- Your objective -
Every entry that follows should be output again, word for word.

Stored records
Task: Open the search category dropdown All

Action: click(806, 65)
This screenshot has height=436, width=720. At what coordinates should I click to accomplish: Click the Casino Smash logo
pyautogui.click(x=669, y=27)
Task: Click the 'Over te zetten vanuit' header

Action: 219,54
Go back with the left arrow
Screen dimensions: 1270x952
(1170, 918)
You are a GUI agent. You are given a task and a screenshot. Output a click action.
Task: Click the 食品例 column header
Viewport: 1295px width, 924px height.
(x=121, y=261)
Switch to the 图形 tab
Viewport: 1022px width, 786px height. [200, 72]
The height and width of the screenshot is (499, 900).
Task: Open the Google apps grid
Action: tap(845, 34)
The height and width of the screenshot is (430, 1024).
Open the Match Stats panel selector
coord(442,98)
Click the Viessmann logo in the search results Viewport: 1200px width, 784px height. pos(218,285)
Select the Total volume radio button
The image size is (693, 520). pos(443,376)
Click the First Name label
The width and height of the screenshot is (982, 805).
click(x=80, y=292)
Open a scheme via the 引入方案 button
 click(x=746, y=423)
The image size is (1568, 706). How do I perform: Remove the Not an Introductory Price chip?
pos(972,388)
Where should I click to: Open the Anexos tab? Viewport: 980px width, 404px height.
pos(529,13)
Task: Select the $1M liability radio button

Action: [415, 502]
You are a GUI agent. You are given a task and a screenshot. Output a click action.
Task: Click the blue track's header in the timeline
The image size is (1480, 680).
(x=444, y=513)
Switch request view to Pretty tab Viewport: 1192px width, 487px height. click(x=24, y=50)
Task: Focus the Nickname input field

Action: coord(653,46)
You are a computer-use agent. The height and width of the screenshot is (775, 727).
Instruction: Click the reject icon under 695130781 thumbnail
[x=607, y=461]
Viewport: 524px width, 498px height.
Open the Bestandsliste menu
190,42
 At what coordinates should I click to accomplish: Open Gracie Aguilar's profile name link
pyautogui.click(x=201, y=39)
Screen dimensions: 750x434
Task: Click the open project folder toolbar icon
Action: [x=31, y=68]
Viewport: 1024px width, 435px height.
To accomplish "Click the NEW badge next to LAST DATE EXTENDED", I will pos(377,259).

- Output for this exercise -
Task: Open the search category dropdown All

Action: click(806, 65)
This screenshot has height=436, width=720. At what coordinates should I click to accomplish: Click the Casino Smash logo
pyautogui.click(x=669, y=27)
Task: Click the 'Over te zetten vanuit' header

Action: 219,54
Go back with the left arrow
Screen dimensions: 1270x952
(1170, 918)
You are a GUI agent. You are given a task and a screenshot. Output a click action.
Task: Click the 食品例 column header
Viewport: 1295px width, 924px height.
(x=121, y=261)
Switch to the 图形 tab
Viewport: 1022px width, 786px height. [200, 72]
The height and width of the screenshot is (499, 900).
Task: Open the Google apps grid
Action: tap(845, 34)
The height and width of the screenshot is (430, 1024).
Open the Match Stats panel selector
coord(442,98)
Click the Viessmann logo in the search results Viewport: 1200px width, 784px height. pos(218,285)
Select the Total volume radio button
The image size is (693, 520). pos(443,376)
Click the First Name label
The width and height of the screenshot is (982, 805).
click(x=80, y=292)
Open a scheme via the 引入方案 button
 click(x=746, y=423)
The image size is (1568, 706). How do I perform: Remove the Not an Introductory Price chip?
pos(972,388)
Where should I click to: Open the Anexos tab? Viewport: 980px width, 404px height.
pos(529,13)
Task: Select the $1M liability radio button

Action: [415, 502]
You are a GUI agent. You are given a task and a screenshot. Output a click action.
Task: Click the blue track's header in the timeline
The image size is (1480, 680).
(x=444, y=513)
Switch request view to Pretty tab Viewport: 1192px width, 487px height. click(x=24, y=50)
Task: Focus the Nickname input field

Action: coord(653,46)
You are a computer-use agent. The height and width of the screenshot is (775, 727).
Instruction: Click the reject icon under 695130781 thumbnail
[x=607, y=461]
Viewport: 524px width, 498px height.
Open the Bestandsliste menu
190,42
 At what coordinates should I click to accomplish: Open Gracie Aguilar's profile name link
pyautogui.click(x=201, y=39)
Screen dimensions: 750x434
Task: Click the open project folder toolbar icon
Action: [x=31, y=68]
Viewport: 1024px width, 435px height.
To accomplish "Click the NEW badge next to LAST DATE EXTENDED", I will pos(377,259).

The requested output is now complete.